What I’m reading: La conexión México – La Habana – Washington

Homero Campa, La conexión México – La Habana – Washington: Una controvertida relación trilateral, Editorial Planeta Mexicana, 2014

On December 15, 2014, I presented a paper in Havana at a “series of conversations” on U.S.-Cuban relations. That paper looked at the role of Panama, host of the April 2015 Summit of the Americas, as a potential facilitator of U.S.-Cuban dialogue. If I had subbed in Canada or the Vatican for Panama, I would have looked much smarter two days later when, to our surprise, Presidents Obama and Castro announced a prisoner exchange and move to re-establish relations.

Homero Campa, whose interesting book on the role of Mexico as a sometimes interlocutor between the U.S. and Cuba came out in 2014, might feel similarly unlucky. As it turned out, despite their historic role between the United States and Cuba, Mexican diplomats had no hand in last year’s secret negotiations, which led to today’s big announcement of the opening on embassies in Havana and Washington. Read differently, Campa’s book is a bit more prescient than my paper (though trust me, I can suggest a more prescient reading of my paper, if you’d like!). Mexico’s lack of involvement—and by all accounts, Mexicans were surprised by the announcements—fits with the larger pattern of its declining role as a broker between the United States and Cuba.

“Comes y te vas.” No word whether Fox served Fidel “the whole enchilada” for lunch before asking him to leave.

The Proceso journalist chooses three episodes and examines the role of the three countries’ leaders in each of them. In the first, Mexican president Carlos Salinas played some role as an intermediary between Castro and Clinton in the midst of a migration crisis. The second case is essentially a Mexico-Cuban issue, in which a clumsy Vicente Fox asked Fidel Castro to hastily depart an UN summit to avoid a potential run-in with George W. Bush. (One of the book’s pleasures is reading the cringe-inducing transcript of the Fox-Castro phone conversation known as “comes y te vas,” or “eat and run.”) “Comes y te vas.” No word of whether Fox offered Fidel “the whole enchilada” before asking him to leave. The third returns to migration, as more Cubans took a Mexican route to the United States. Neither the United States nor Cuba initially seemed particularly interested in helping the Mexicans deal with a situation not of their own making.

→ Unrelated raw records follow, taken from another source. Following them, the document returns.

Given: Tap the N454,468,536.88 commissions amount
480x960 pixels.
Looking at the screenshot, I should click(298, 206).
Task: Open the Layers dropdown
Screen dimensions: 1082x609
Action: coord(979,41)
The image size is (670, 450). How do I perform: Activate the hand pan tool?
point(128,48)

The episodes are generally familiar to regular observers, and are interesting on their own. However, if these three cases had been more explicitly placed into the historical context of Mexico’s role (I am looking forward to more of Renata Keller’s awesome work and new book on this subject), the decline of the relationship would be more obvious. Mexico’s influence under Salinas was marginal, but he was involved. In the latter two cases, Mexican leaders are marginalized from one important transnational issue while creating a diplomatic fuss largely by being undiplomatic in the other. Given that trajectory, it is not too surprising that neither Cuba nor the United States turned to Mexico to host their 2014 conversations.

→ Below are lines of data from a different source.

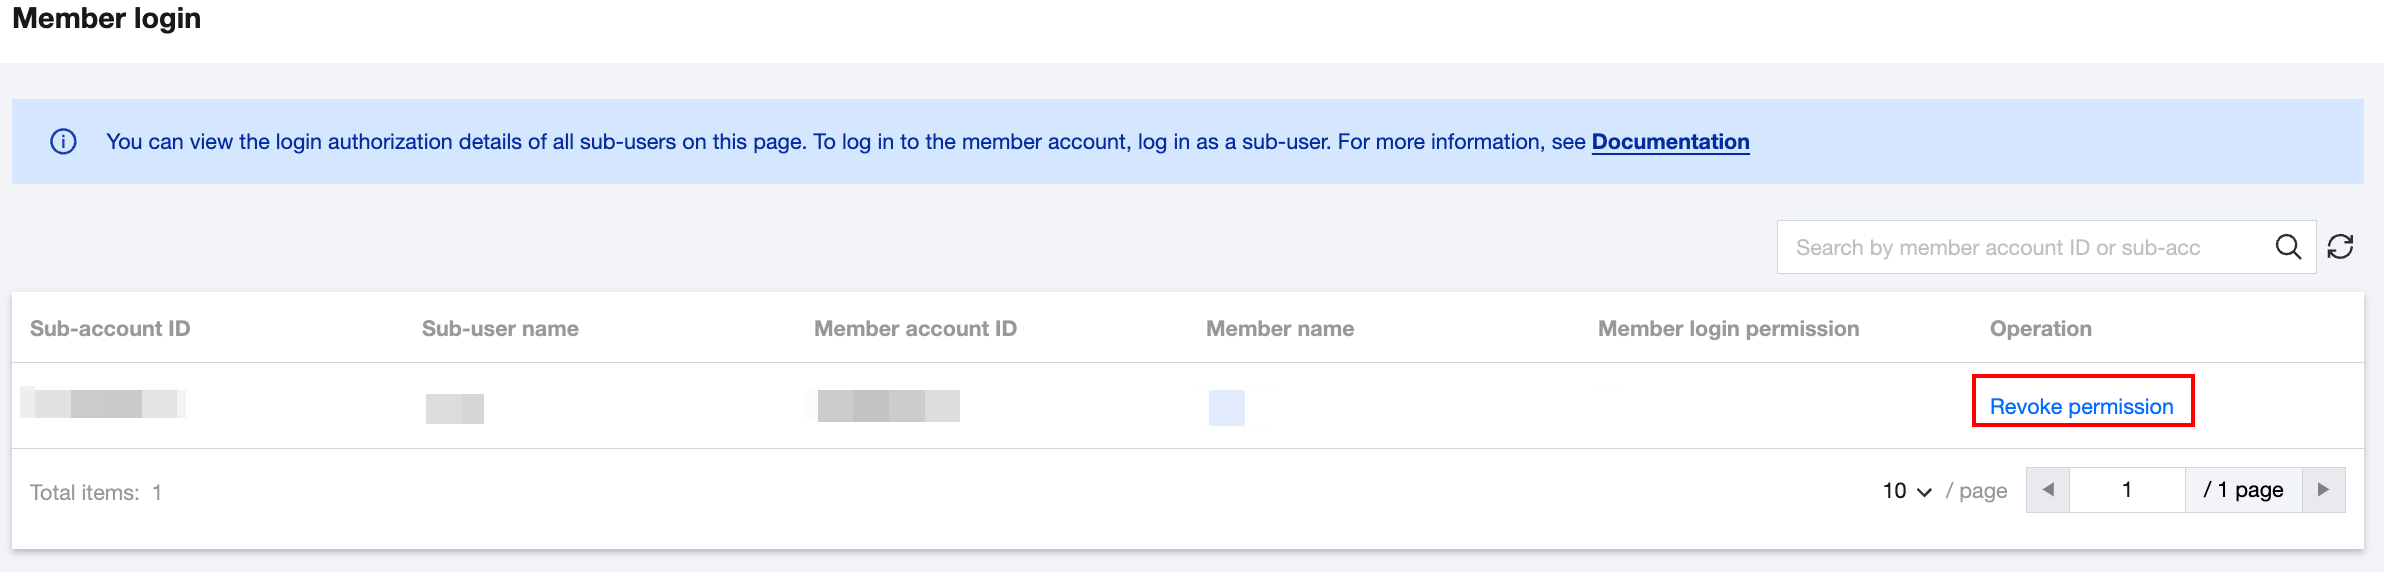This screenshot has width=2384, height=572.
Task: Select the blurred member account ID cell
Action: point(888,406)
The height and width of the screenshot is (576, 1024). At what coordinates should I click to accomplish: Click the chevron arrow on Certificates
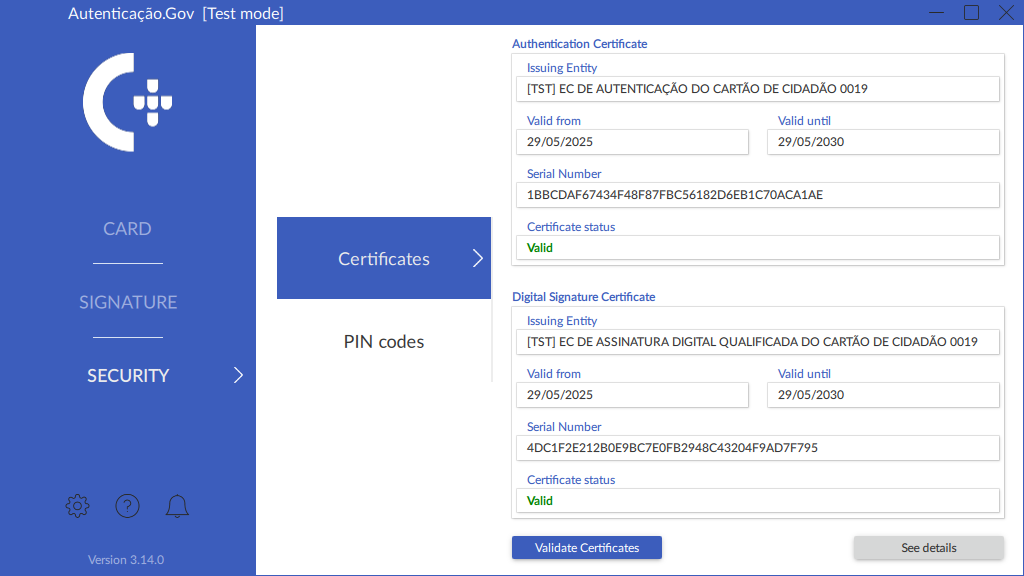[477, 259]
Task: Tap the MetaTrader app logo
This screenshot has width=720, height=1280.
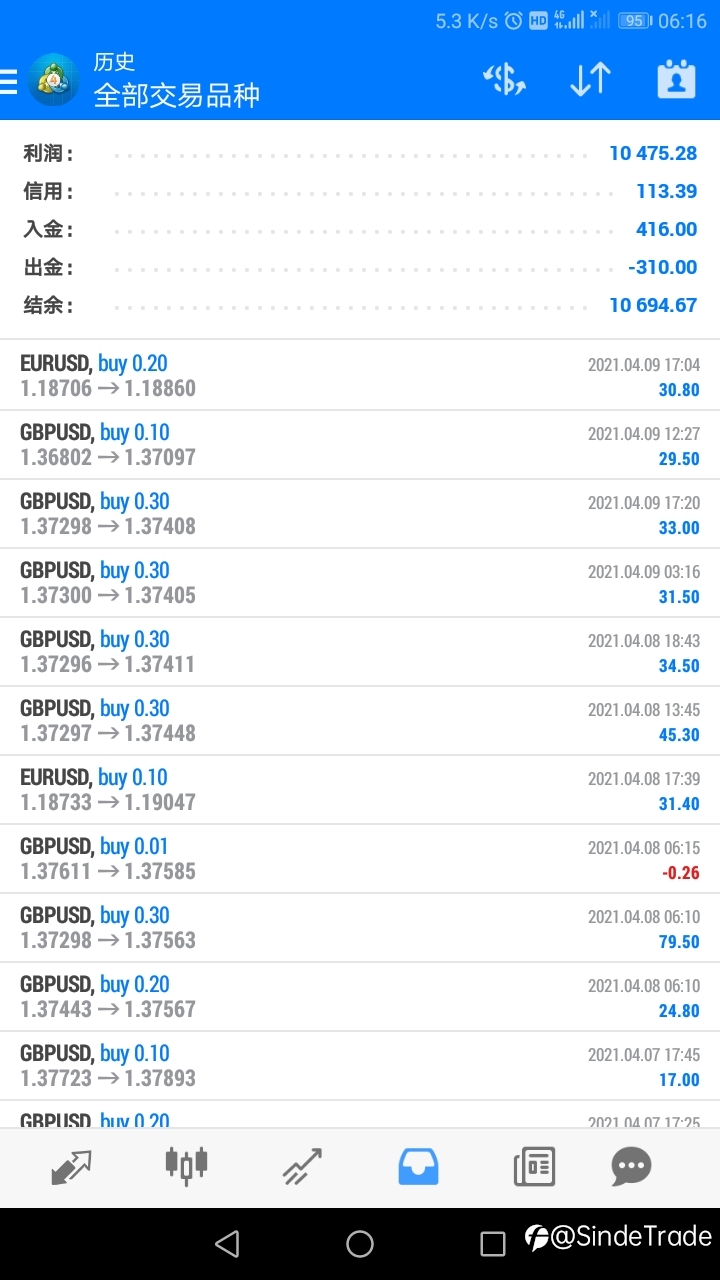Action: (52, 80)
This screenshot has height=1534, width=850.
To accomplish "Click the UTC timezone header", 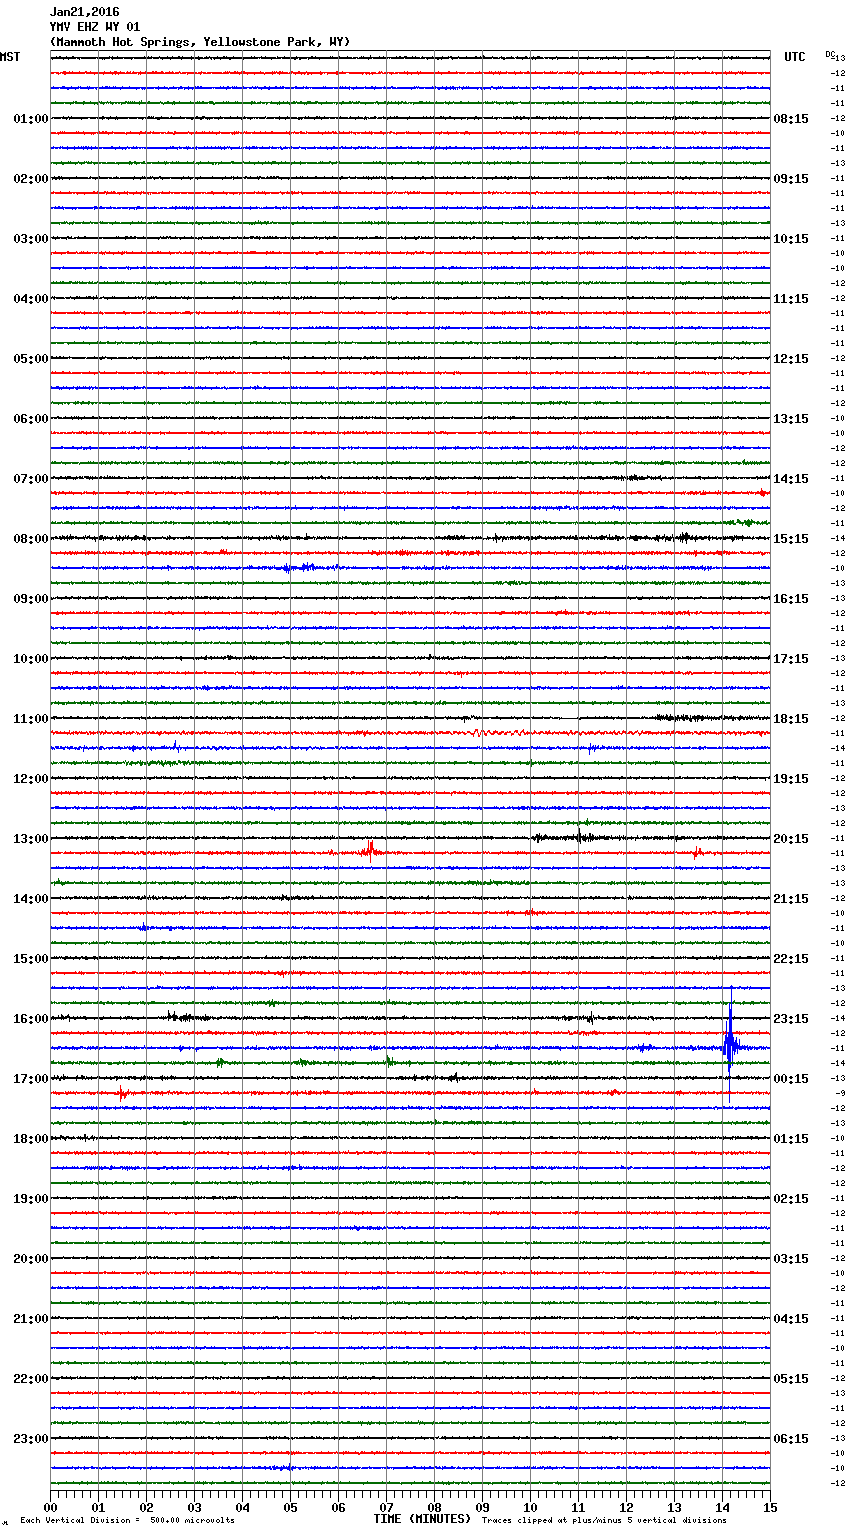I will coord(794,57).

Campa’s book offers interesting anecdotes from these episodes. It is not an academic book and it is not a history. It does not have the scope, detail, or documentation of Bill LeoGrande and Peter Kornbluh’s magisterial Back Channel to Cuba, for example. While taking that into account, I would have liked to read a bit more about why these particular episodes matter. What do they tell us about the larger, trilateral relationship—both its past and its possible future? To his credit, Campa briefly highlights in the introduction some important changes in the international system, in Mexico, and in Cuba that altered the traditional dynamic of the relationship. But what was that dynamic, and why did it matter? (I follow this closely, so I wasn’t lost, but it would seem even more important to a casual reader.)

The cases differ greatly in length and detail; there is a great deal of information about the Salinas case, including a lengthy dissection of whether Gabriel Garcia Márquez really did deliver a secret message from Castro to Bill Clinton at a dinner party. Each case is shorter than the previous one, and the final case largely relies on Wikileaks. Oddly, the book has no conclusion, which was a missed opportunity to contextualize the cases, learn from trends or comparisons, and to assess whether there is, today, anything special about the Mexico, Havana, Washington connection. Now, with embassies and ambassadors on the way between Havana and Washington, Mexico’s role will not be one of secret intermediary. However, as a pipeline for investment and as a diplomatic partner, the three-way relationship is still worth considering.